Auto-generated transcript of @savewithjesnicole's video. Quoted here for educational fact-check commentary; original creator retains all rights to the video content.

  1. 0:00Okay, let's talk about the order you should apply your morning skin care for anti-aging.
  2. 0:04First, you'll want to start out with a gentle cleanser.
  3. 0:05Next, you'll want to apply a toner or essence if you plan on wear and makeup or you have
  4. 0:08a really dry skin.
  5. 0:09Though this step is optional, it helps your skin to stay hydrated and it keeps your makeup
  6. 0:13from getting cakey.
  7. 0:14No, you don't have to use all three of these, but they're just really good options to choose
  8. 0:17from.
  9. 0:18Next, and super important, is a vitamin C serum.
  10. 0:20Next, if you have super dry skin and need added moisture, you can add a hydrating serum
  11. 0:23here like hyaluronic acid, which is great.
  12. 0:25And now, if you have dry skin, you'll add a moisturizer.
  13. 0:28If you don't, you can skip this step, especially if your SPF acts as a moisturizer.
  14. 0:32Then would come an eye cream.
  15. 0:33This step is also optional, but can be good for those who have dark circles or puffiness
  16. 0:36or want a smoother under eye concealer application.
  17. 0:39And finally, the most important step is SPF.
  18. 0:41This is hands down the most important ingredient to use for anti-aging.
  19. 0:44See my caption for even more super helpful info.

GHK-Cu in dollar store skincare: what the science says

savewithjesnicole

TikTok creator

5.6K viewsWatch on TikTok

Quick answer

This video presents a topical skincare routine focused on anti-aging, covering evidence-based ingredients like vitamin C and SPF alongside optional steps such as toner and eye cream.
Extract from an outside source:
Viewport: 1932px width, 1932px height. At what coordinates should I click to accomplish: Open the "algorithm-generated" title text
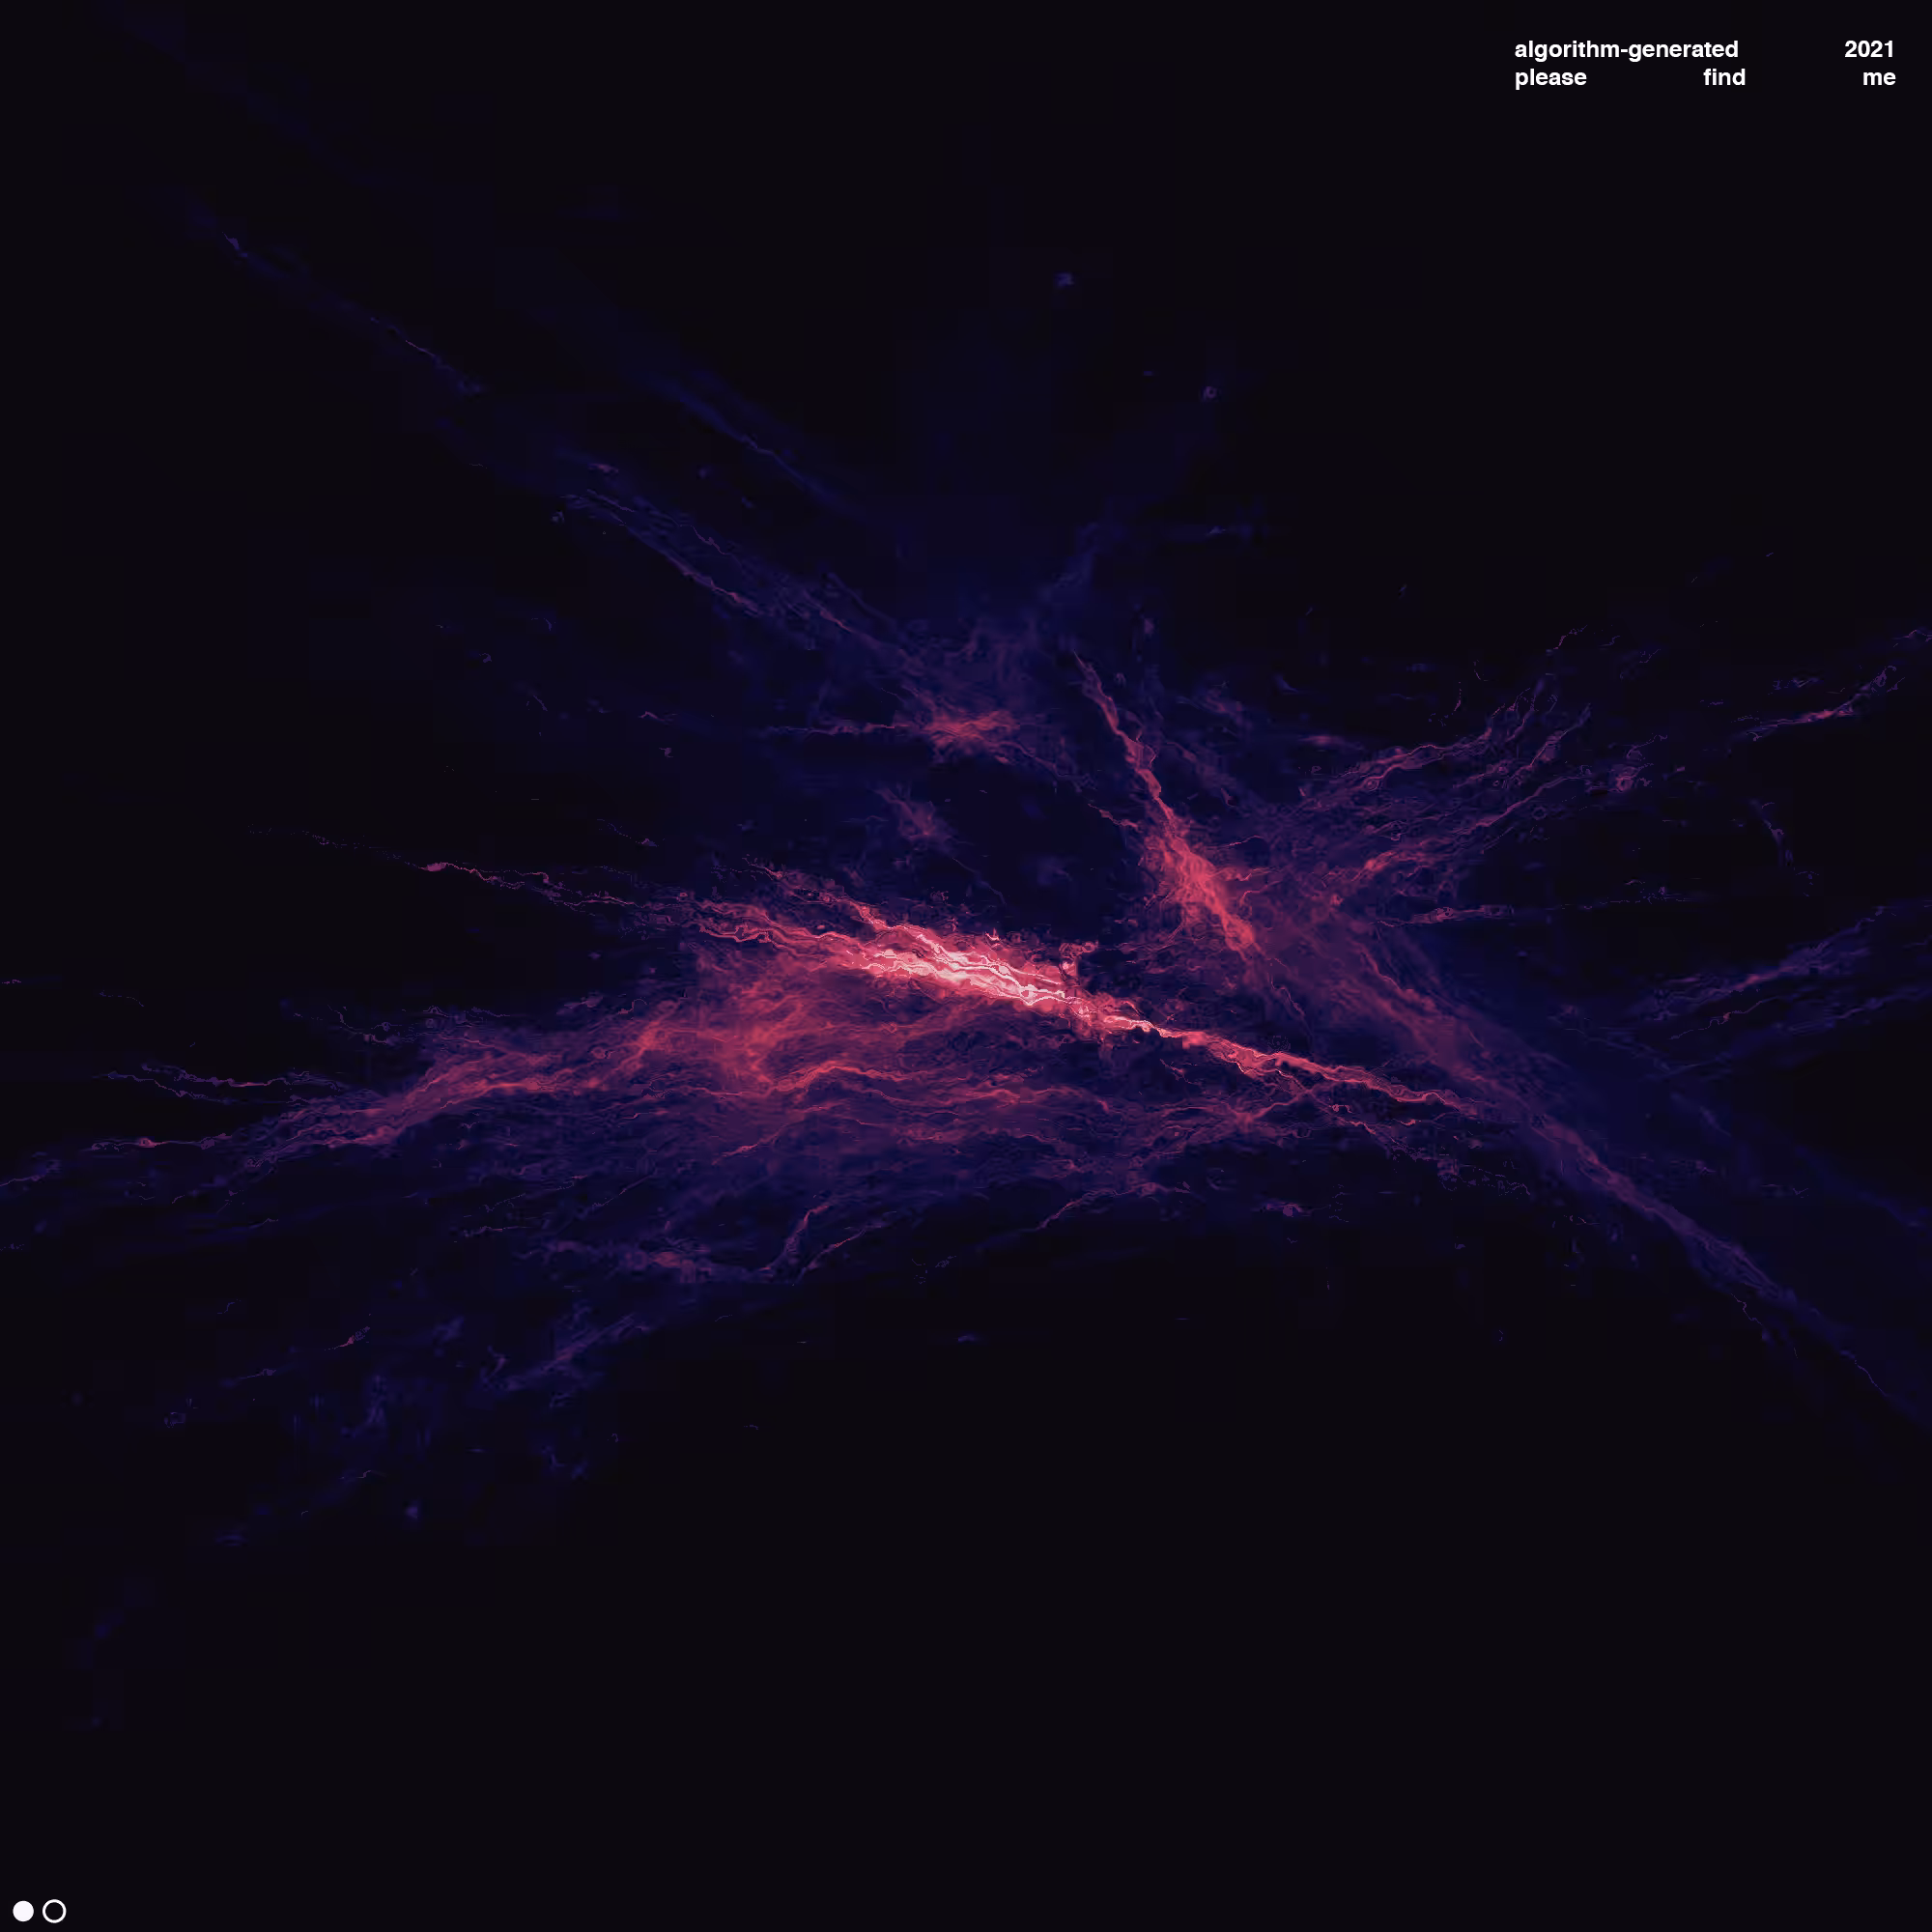1626,50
No peptide-based or prescription-grade interventions were discussed, and all recommendations stayed within the domain of cosmetic skincare. The advice is generally aligned with dermatological consensus on ingredient layering, though the efficacy of individual products will depend heavily on formulation quality, which is not addressed.

Video review standard

Clinical fact-check snapshot

FormBlends treats social health videos as a starting point, then checks the claim against medical context, source quality, safety limits, and whether licensed provider review belongs in the next step.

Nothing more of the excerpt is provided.